Fabian Cancellara is testing a disc brake bike in his winter training, but his Trek technical director believes he will use a traditional system in his Classics season

Despite a green light from the UCI, Trek Factory Racing and Classics star Fabian Cancellara will take a cautious approach to disc brakes in the 2016 season.

Trek is one of a handful of teams that tested disc brakes in the two-month period provided this 2015 season when select riders used them in the Vuelta a España.

“We have to be careful about rushing into it,” the team’s technical director, Matt Shriver told Cycling Weekly. “We have to be careful, but this is the future.”

Cancellara and Boy Van Poppel are training on Trek frames with disc brakes as they pass the cold winter months. They and some of the team’s other 23 cyclists will use disc-equipped bikes in select races in 2016 instead of taking an all-in approach.

>>> Everything you need to know about disc brakes

Unless it is a particularly hellish classics season weather-wise, Shriver sees Cancellara using calliper brakes to slow his bike.

“I would not rule it out [for Fabian in the Classics, like Paris-Roubaix], but we’ll see. I can’t divulge too much of our plans. I don’t think it’ll be our team, but I would not rule out a leader using them in other teams.

“The advantage of discs comes when the weather is wet. If Roubaix is wet, it’ll be good to have them. Also, you can use them in normal conditions to brake later ahead of the corners,” Shriver added.
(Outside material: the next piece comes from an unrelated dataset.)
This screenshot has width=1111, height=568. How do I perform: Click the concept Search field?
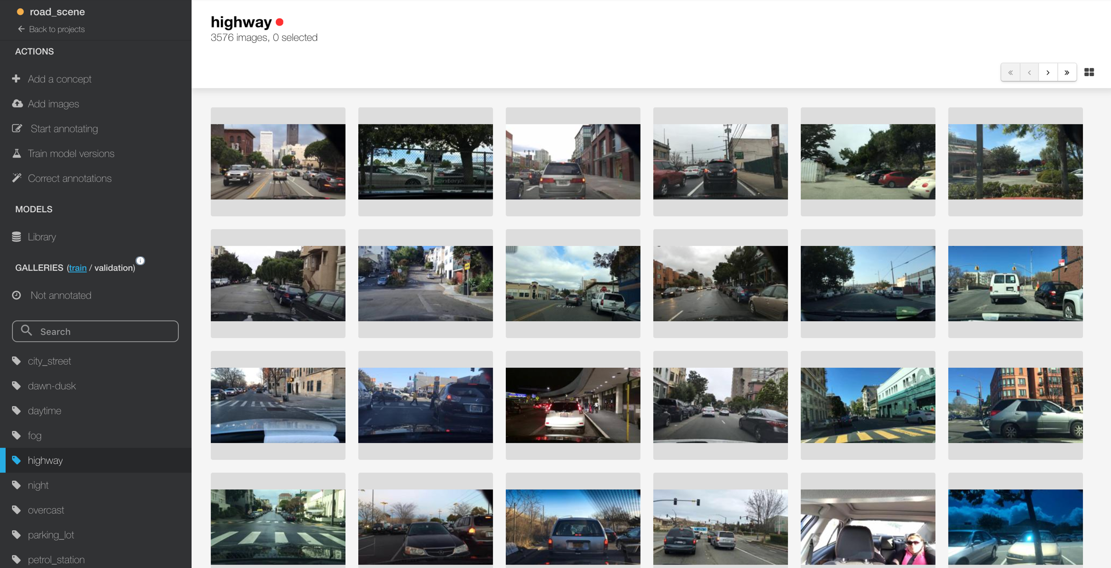click(x=95, y=331)
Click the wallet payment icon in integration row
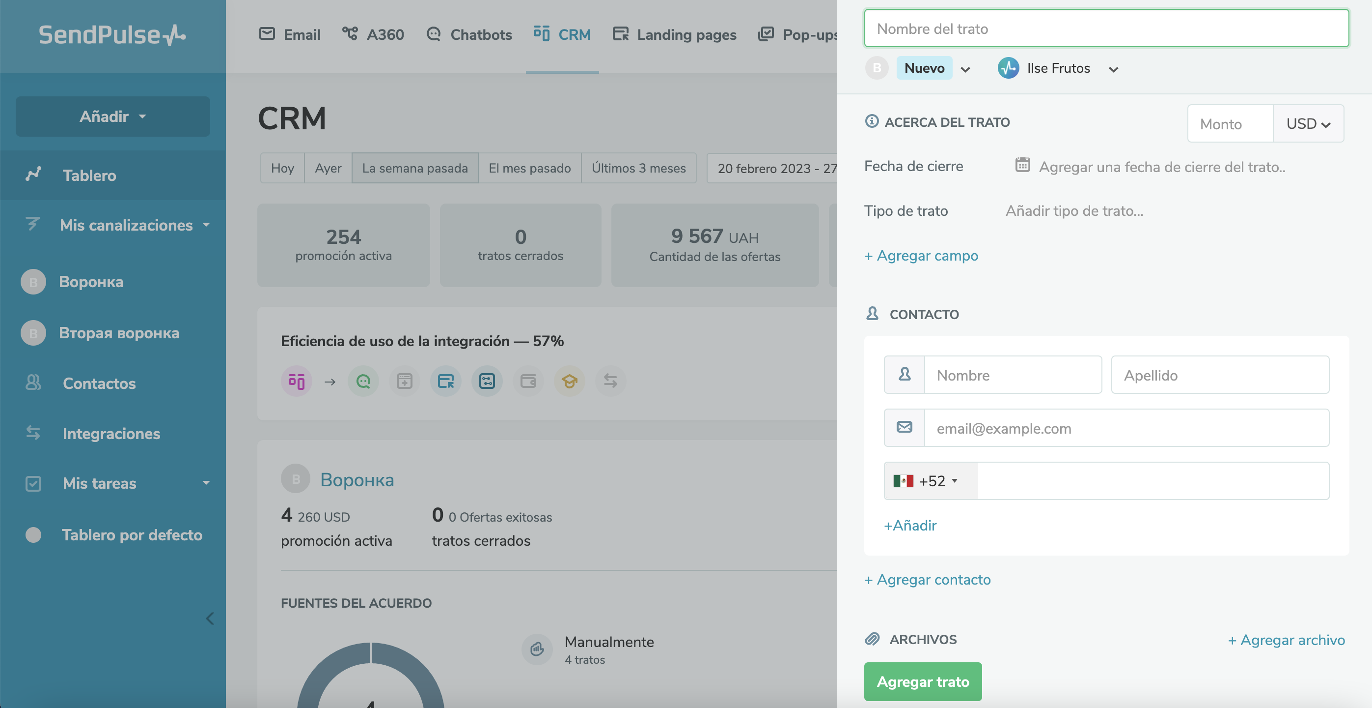The image size is (1372, 708). [x=528, y=381]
“It’s unlikely, though, for Fabian because there is still a lot of testing and [Roubaix is] such a chaotic race, so you are adding more issues to an already busy race that pushes everyone’s resources. It’d be better if everyone is on them in that race.”

>>> What disc brake bikes will the pros be riding in 2016?

The hurdles to overcome include the unit’s weight, aerodynamics and safety. Sky’s Bernhard Eisel explained that he is concerned about slow wheel changes in the case of a puncture and risks of cuts or burns if there is a crash.

“It’s not going to be an all-in approach. We are still going to be testing in 2016, and that’s how it has to be,” Shriver said.

“In 2016, teams will be trying them out, more teams than this year, and riders will probably be asking to use them. In 2017, I think we’ll see entire teams fully on them. For sure it’s possible. It’ll help if a rider does well on them in a big race next year, that will spur it on.”

  • grizzman

    Ok, I’m not explaining properly..I’m just dispelling the myth that Disc brakes are the be-all and end-all in the wet.. Yes, they may brake better initially , however stopping power will always be limited by the tyre… And I agree – Neutral service will be a total NIGHTMARE!… As if we needed more motorbikes in the peleton!..

  • Nigel Rue

    Braking differences? Didn’t you say the limiting factor is tyre grip, which is the same for both setups. The difference between disc and rim brakes is modulation, the same as we currently get between different caliper types. Professional riders will have no problems, the same probably can’t be said for neutral service however.

  • grizzman

    Yes I understand that, but my point is that the limiting factor in braking on any vehicle is the tyre/road, not the rims/discs.. If you pull a disc brake on hard in the wet, the wheel will lock and the tyre will slip. I agree that discs will get to this point quicker but I think the benefits of disc are negligible from a safety point of view… Time will tell but I’m not sure having a peleton with mixed machinery is a good idea due to the braking differences.

  • Mondo

    Never felt the need for anything other than a rim brake with Swiss stop pads disc brakes are just ugly looking and not needed on a road bike I have seen 65mph on descents no problem slowing down for the corners so a good set of wheels with a good set of tyres and brake pads is all that’s needed

  • Nigel Rue

    I don’t think you are quite correct in your comment on wet weather braking. The problem with rim brakes in the wet is water getting on the rims from the road. The pads then have to clear this before normal braking is restored. This is less of a problem with discs.

  • grizzman

    What people don’t realize is that the limiting factor in braking isn’t the pad against the rim/disc, it’s the tyre against the road.. Discs may be better in the wet at braking the wheel but the tyre will always lock up against a wet road at the same point as a rim brake.. So, not actually safer in the wet and more likely to overheat on long high speed descents… Road cycling is a totally different discipline to mountain biking or cyclocross, so it’s not just a case of ‘it works for that so it’ll be fine for this’…

  • J1

    Is there an issue with brake fade/overheating with discs on long descents? This is an issue with calipers too obviously but I hear it from the riders that have adopted discs early more. Would be good to hear from people who’ve actually done some long descents on them.

  • ummm…

    I need to replace all my bikes…..

  • andrew1953

    Much safer in the wet and long, high speed decents on mountain stages. Also don’t lose braking with bent rims.